# Carbon Steel Wok Seasoning Failure



## nomad12321 (Aug 16, 2014)

Hi,

I tried seasoning my Joyce Chen carbon steel wok I bought from amazon; It was the highest rated one they had on the site.  So I followed the instructions.  I washed it with soap and water real good.  Turned my electric burner on high.  Put the wok on the burner with peanut oil and proceeded to coat the entire wok on high heat painstakingly making sure the burner was on each part of the wok.  I then used the paper towel on a pair of tongs to remove any black residue.  There was no black residue.  I let the wok cool.  I rinsed the oil out without soap.  Then did it all over again 3 more times.  I then cooked with it.  I rinsed out the wok without using a soap or any abrasive surface and set it out overnight.  The next morning, it looked as though the wok had aged 30 years.  It was super rusty all over the inside.  I've tried scrubbing the rust out, but I would say 30% of it remains.  Did I do something wrong, or have I just been bamboozled?  I'm pretty sure this wok is ruined unless I use steel wool or sand paper, which I've read also ruins the wok.  Also, how are we expected to store an oiled wok?  Should I put it in the drawer with the rest of my pots and pans so that it can get those greasy too?  Should I give the wok its own drawer?  Should I store it in a plastic bag?  This all a whole lot of work but which seems like almost no return on my investment.

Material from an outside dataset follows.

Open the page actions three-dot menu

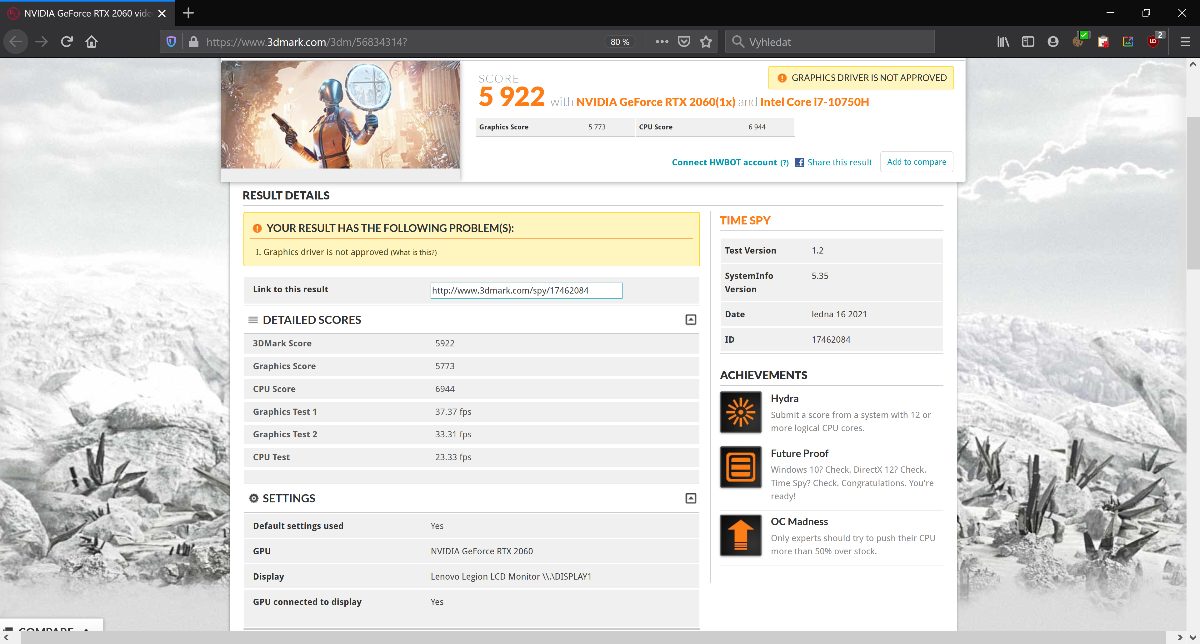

Any help or guidance would be greatly appreciated,

Nomad12321


----------



## grande (May 14, 2014)

Make sure it's dry! Otherwise the carbon steel will rust, no matter what. Do a search as there have been several other wok.seasoning threads recently.
Carbon steel is desireable for its high conductivity but does require a bit of care. Once you "make friends" it will last for years. 
It shouldn't be so greasy that you can't store it. The seasoning will develop more on the outside first, maybe store it on a paper towel until you don't need to keep it oiled on the outside. If it's seasoned it won't be really greasy.
A good trick is to quickly reseason it after washing it
Try scrubbing it out w/salt and oil or baking soda to get rid of the rust.


----------



## nicko (Oct 5, 2001)

@phatch is our resident wok expert and here are a few articles that may be of some help.
[article="26190"]Wok Basics [/article][article="6706"]Seasoning Dutch Ovens Along The Way [/article][article="27191"]Cast Iron Dutch Oven Basics [/article]


----------



## Iceman (Jan 4, 2011)

Aside from phatch being the expert, here's what I do. My wok comes out of the cabinet w/ some rust any/every time I use it. No big deal. I let it get hot for a minute, then I splash in some oil and let it coat the entire inside, then I wipe everything out with some nice brown industrial-type paper towels. Good-to-go in 3-5 minutes. I'm not saying that is the "correct" way _(I don't know, maybe it is. LOL.)_. I'm saying that it's _My_ way, and I've never had any problems.


----------



## kokopuffs (Aug 4, 2000)

Go visit the Wok Shop website in San Francisco: http://www.wokshop.com/

Here's their video on wok seasoning:






As to me, I simply washed my new wok in soap and water, towel dry. Then after it was thoroughly rubbed with peanut oil, it was placed into a 450F oven for around four hours before shutting down the heat. I did this whole procedure twice before beginning to cook with it.


----------



## brianshaw (Dec 18, 2010)

Two things for you to consider: maybe thge wok wasn't really dry enough after being washed. Dry then heat it up to make sure it is dry before storing. You may be expecting too much too fast for the seasoning. Clean it up, reseason (in the oven this time) and use, use, use the wok. That is the real secret to seasoning!


----------



## phatch (Mar 29, 2002)

Two thoughts. 

You either burned off what seasoning you had established or

You only seasoned to the brown plasticky stage.


----------